The programmer-cum-DBA in question here was a self educated redneck with absolute disdain for all acedemic terminology and tools that were brought out after about 1982. He didn't even do SQL - he used an ISAM record management library for all of his stuff.
He built line of business applications for a few local manufacturers and distribution companies.
We were talking about data normalization. He walked through his table design for customers, invoicing and billing. He showed me one table where he captured every detail of the "header" for an invoice, which included the name, address, and contact information fields for the destination customer, as literal data, not as foreign keys.
Note that he already had this information in the customer table(s). I challenged him on this sloppy approach of smearing the same data across two or more tables.
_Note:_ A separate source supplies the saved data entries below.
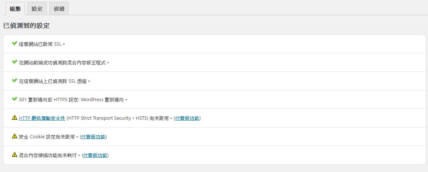Click the green checkmark for mixed content fixer
This screenshot has height=172, width=428.
14,62
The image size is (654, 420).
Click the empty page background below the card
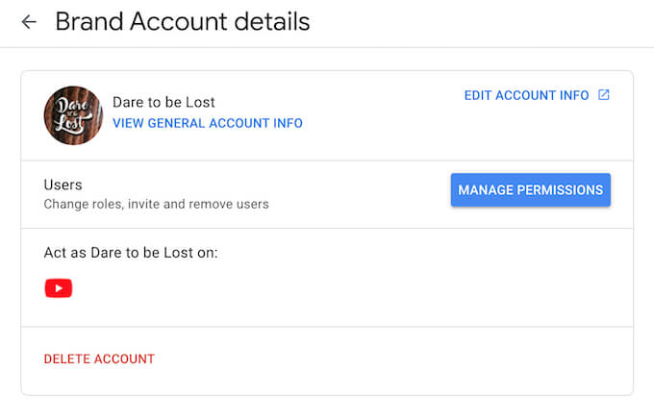(x=327, y=408)
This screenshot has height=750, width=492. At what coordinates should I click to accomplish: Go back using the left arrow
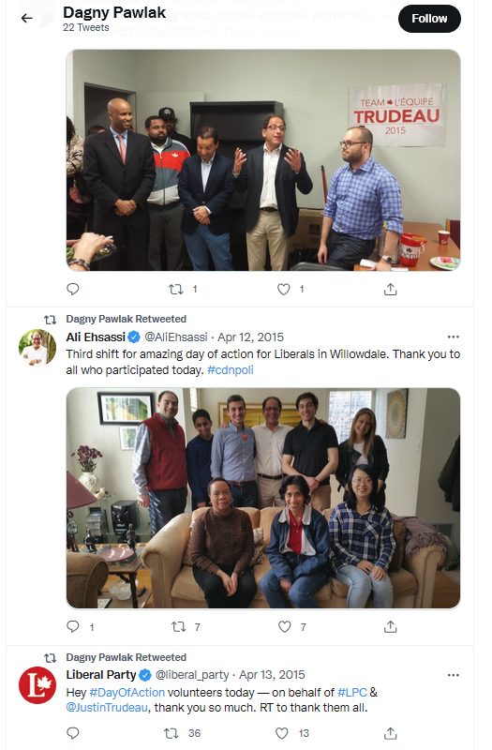point(27,19)
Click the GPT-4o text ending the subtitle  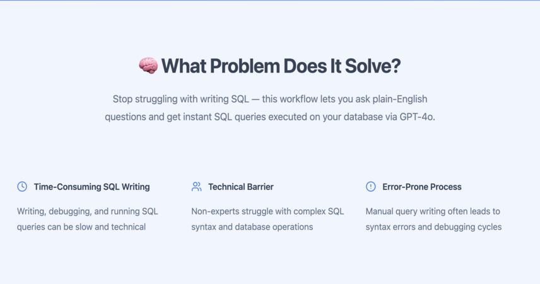coord(417,117)
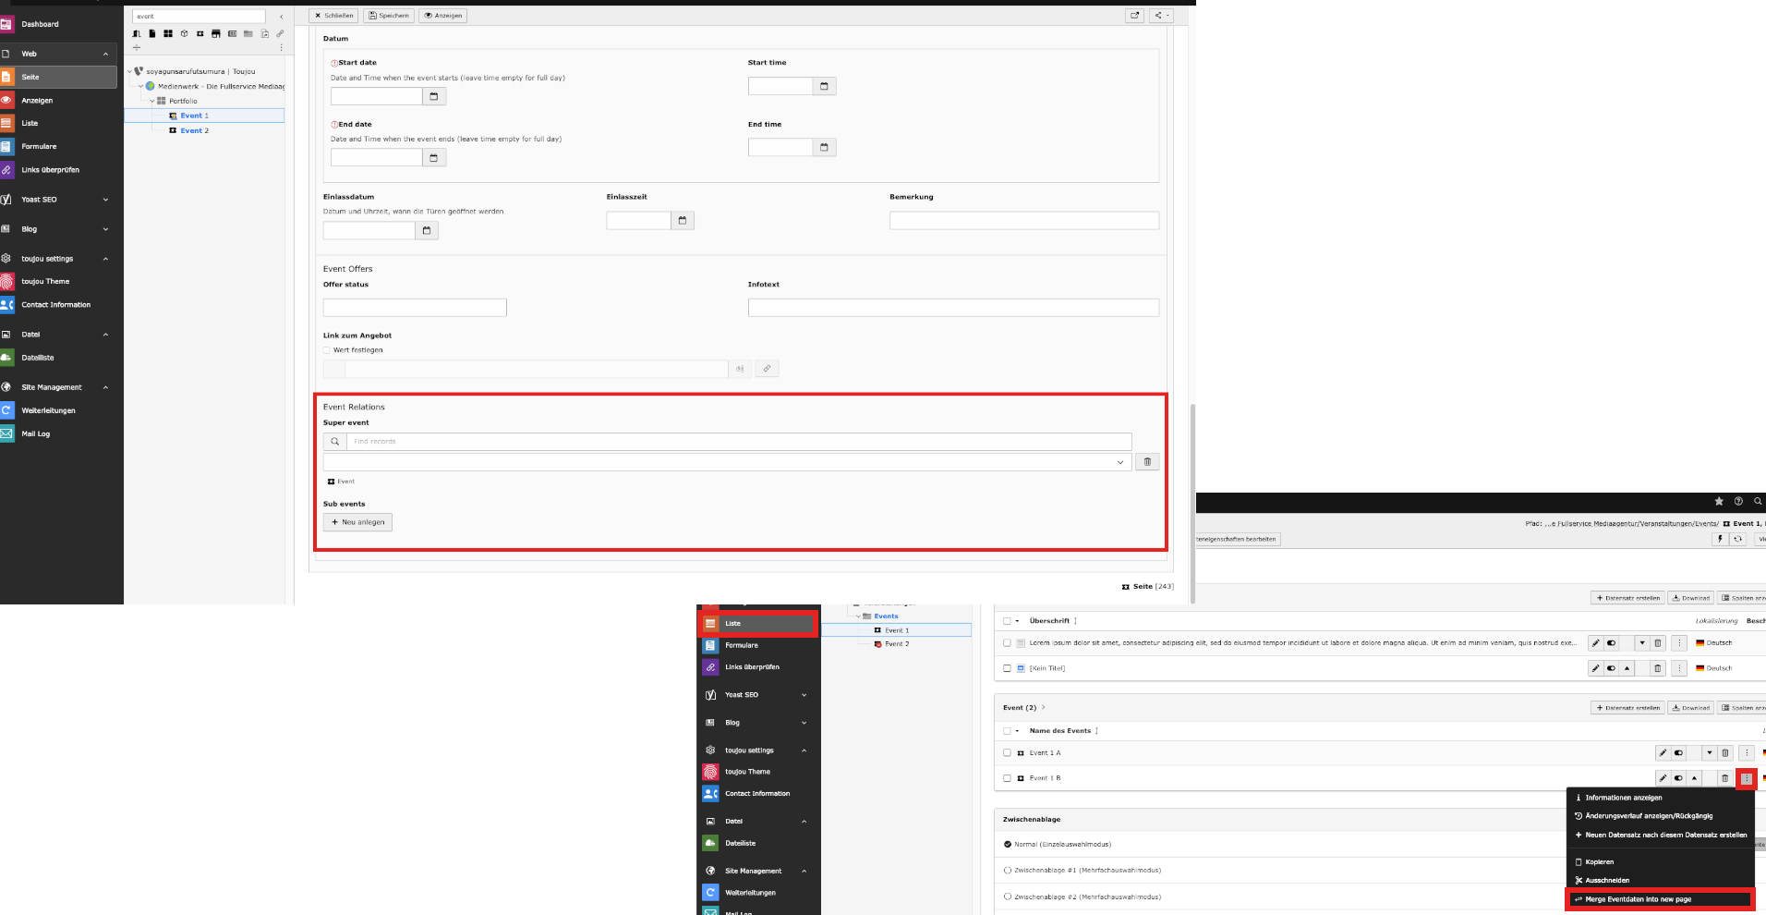Click the End time picker icon
The height and width of the screenshot is (915, 1766).
[824, 148]
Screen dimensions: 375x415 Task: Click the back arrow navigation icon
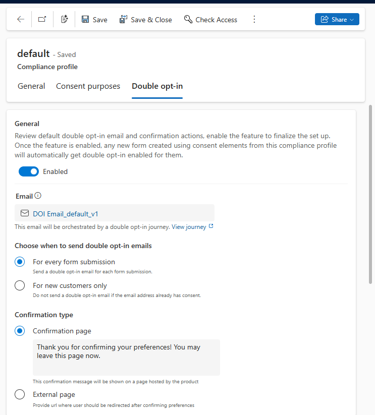tap(20, 19)

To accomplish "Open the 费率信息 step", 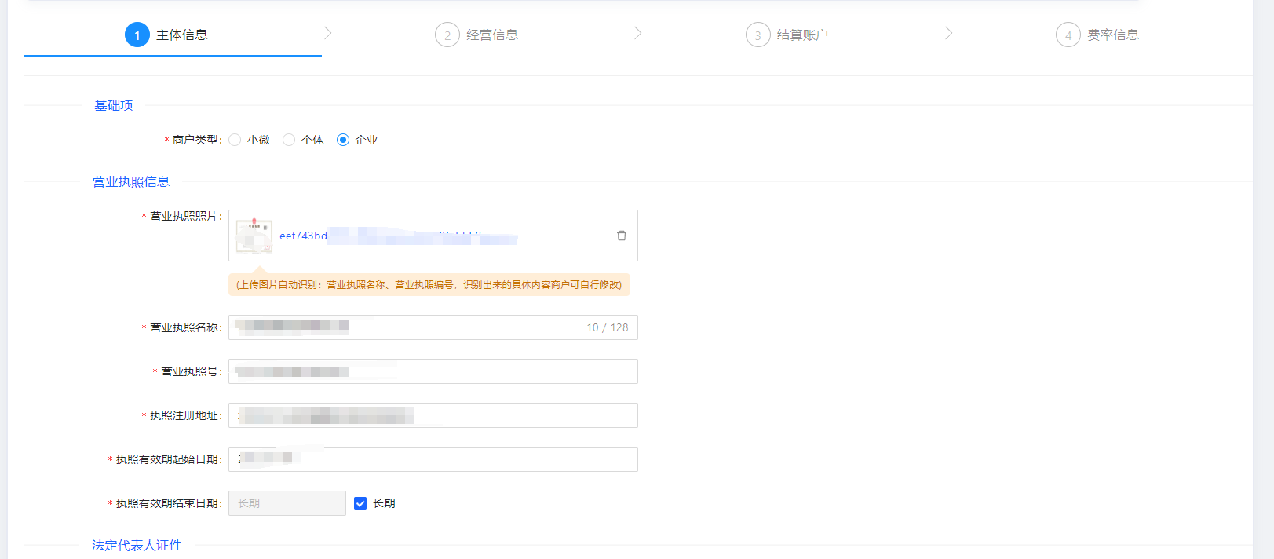I will point(1112,35).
He "corrected" me as follows. The table of generated invoices reflected every customer's then-current location. If he embedded a foreign key to take the place of the expanded customer information in every invoice, the customer would have the problem in the future of not being able to recall or reconstruct specific invoices, in the event that the customer moved or changed their information. Also it was a legal thing - this table was proof that an invoice
was generated, to that customer at that address and with that contact info. As well as being a tax law thing. Again, the table of invoices could be treated like an archival view of the data.
I think he also expanded the list of invoice items and snapshotted them at the time of invoice generation instead of relying on foreign keys for inventory items, too.
I suppose that if you wanted to elaborate such a design to take this into account, you could have versioning of any fields that were subject to change. But that is a much higher order of complexity than just snapshotting the data in a non normal way. I suggested this to him and he scorned the added complexity. His design had been proven by deployments in half a dozen companies and every customer had been absolutely satisfied with his approach.
I was pretty impressed at the time with how such an elegant academic and applied concept - normalization - falls apart in certain real world cases. At least unless you wish to create an enormous additional layer of complexity to cope with the "non normal in practice" data to make it normal, too.
I also agree with you that "future proofing" a database design is one of the most challenging aspect of this business. However, that has to be understood in the light of Gorn's comment in another thread, where the ease of using DB technology in single applications has given rise to the embedded database. If a database is embedded inside an application that is not to be future proofed, then future proofing the database is a pointless exercise.
This is a good statement of facts. Every application is not the rock of ages and its data doesn't have to integrate.